Flora's story
When you have cancer, who you know can mean the difference between life and death. Flora Diaz (a pseudonym) found this out when her breast cancer reappeared in the fall of 2003. When it was first discovered seven months earlier, Flora had a mastectomy followed by radiation and tamoxifen to wipe out any lingering cancer cells. However, a few rogue cells had evaded the treatment and reappeared, invading the remaining breast and penetrating into the chest wall. The cells infiltrated nearby lymph nodes, where they could escape into the bloodstream and reach more distant parts of the body.
Flora's doctor put her on three standard chemotherapy drugs to try to halt the tumors, but the cancer cells were unfazed. They kept growing, and suddenly, Flora's future looked bleak. Except that by extraordinary happenstance, Flora's son, Robert, knew exactly what to do.
Robert was in medical school and had been working for an orphan disease foundation that was screening drugs that are already on the market, approved by the Food and Drug Administration (FDA) for ailments ranging from athlete's foot to Alzheimer's disease. If such drugs showed activity in a disease model, it could be taken by patients the next day without going through a lengthy clinical trial.
Robert knew that his mother had very little time, and that her best chance lay in testing every available medication in the world to see if any would kill her cancer cells. He flew down to Florida to attend his mother's next operation. As soon as the tumor was taken out, he processed it right in the operating room, freezing the living tumor cells in liquid nitrogen. He flew with the precious flask to a research laboratory where he had talked one of the scientists into helping him grow the cells, put them into 96-well plates and dose each tiny clump of living cancer cells with a drug, using the lab's robotic machinery. In all, they tested nearly 6,000 drugs, including virtually every drug in the FDA-approved drug list along with drugs approved in other countries. In less than three weeks, they found nearly 40 "hits"drugs that killed the cancer cells. All of this cost $40,000a lot of money for a medical student, but well worth it if it gave his mother a fighting chance.

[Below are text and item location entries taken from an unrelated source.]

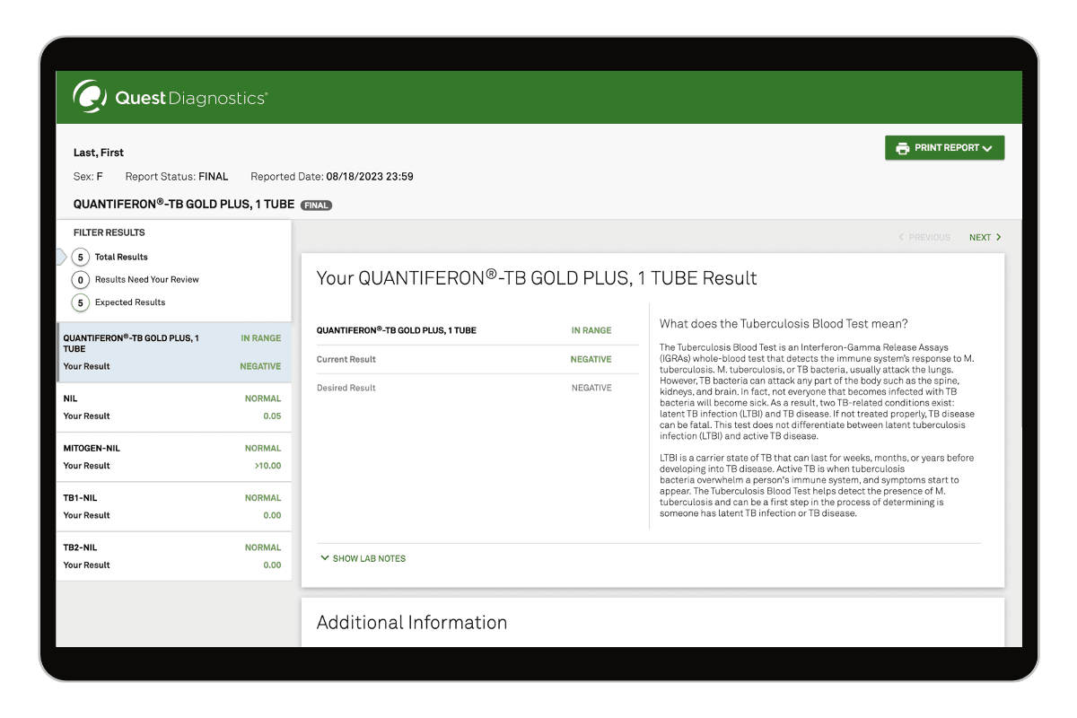Click the Quest Diagnostics logo icon
1077x718 pixels.
pyautogui.click(x=90, y=97)
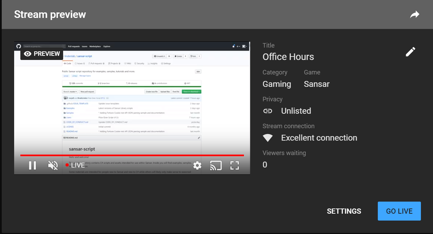Click the red video progress bar
Screen dimensions: 433x234
tap(132, 155)
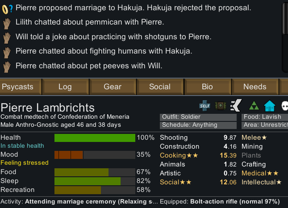
Task: Open the Outfit: Soldier dropdown
Action: point(198,117)
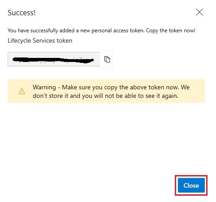
Task: Click the word 'Warning' in the banner
Action: pos(44,87)
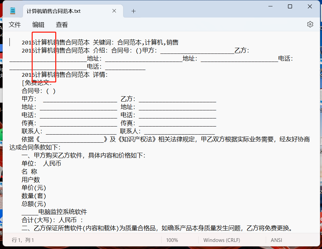322x249 pixels.
Task: Open a new tab with the plus icon
Action: tap(133, 11)
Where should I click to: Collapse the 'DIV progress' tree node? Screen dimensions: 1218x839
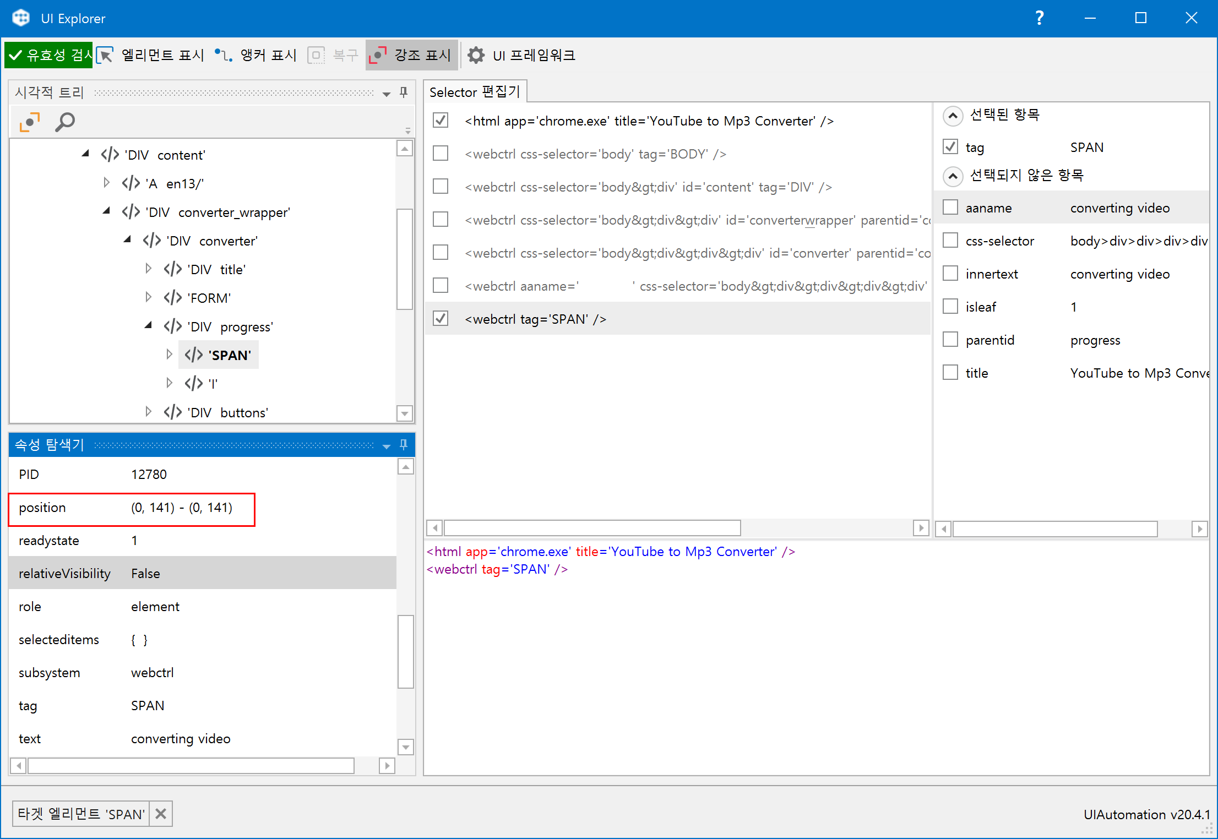[148, 326]
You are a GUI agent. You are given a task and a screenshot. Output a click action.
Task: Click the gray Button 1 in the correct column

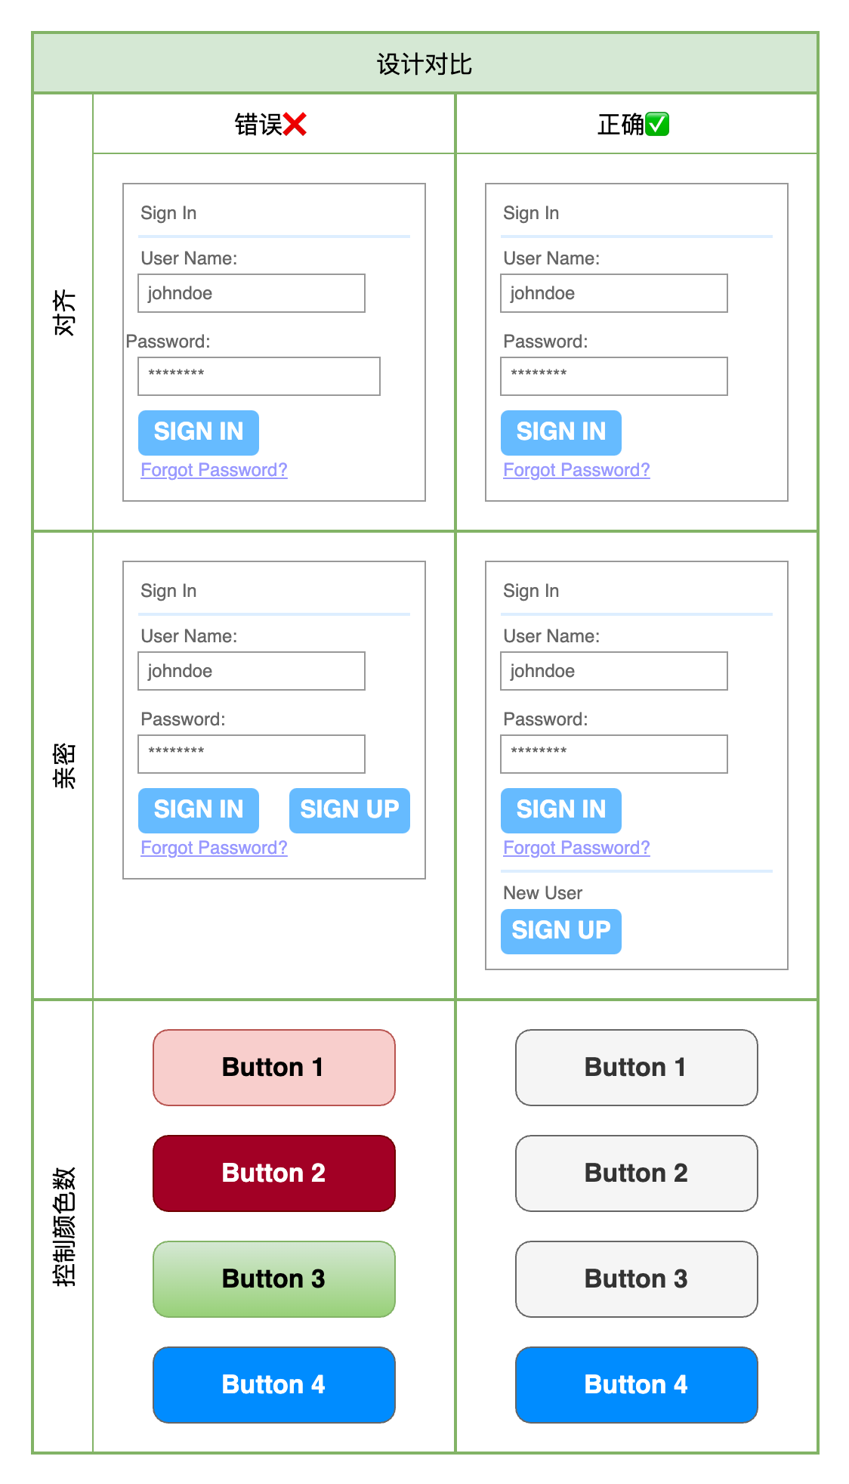point(637,1067)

By this time, Flora was going rapidly downhill. She was terribly frail from the chemotherapy, and her kidneys were failing. Robert and Flora's doctor made a desperate decision: take her off the chemotherapy and put her on one of the drugs that had worked in Robert's experiment. One of these was a drug to treat osteoporosis, the bone-thinning that plagues older women and cancer patients. It was also safe to take. Soon Flora stopped the toxic chemotherapy drugs and began taking "Robert's drug." Almost immediately, her tumors stopped growing. A few weeks later, they started to shrink. Encouraged, she had surgery to take out as much tumor as possible. What was left continued to shrink. By Thanksgiving, they were gone. To this day, Flora remains cancer free.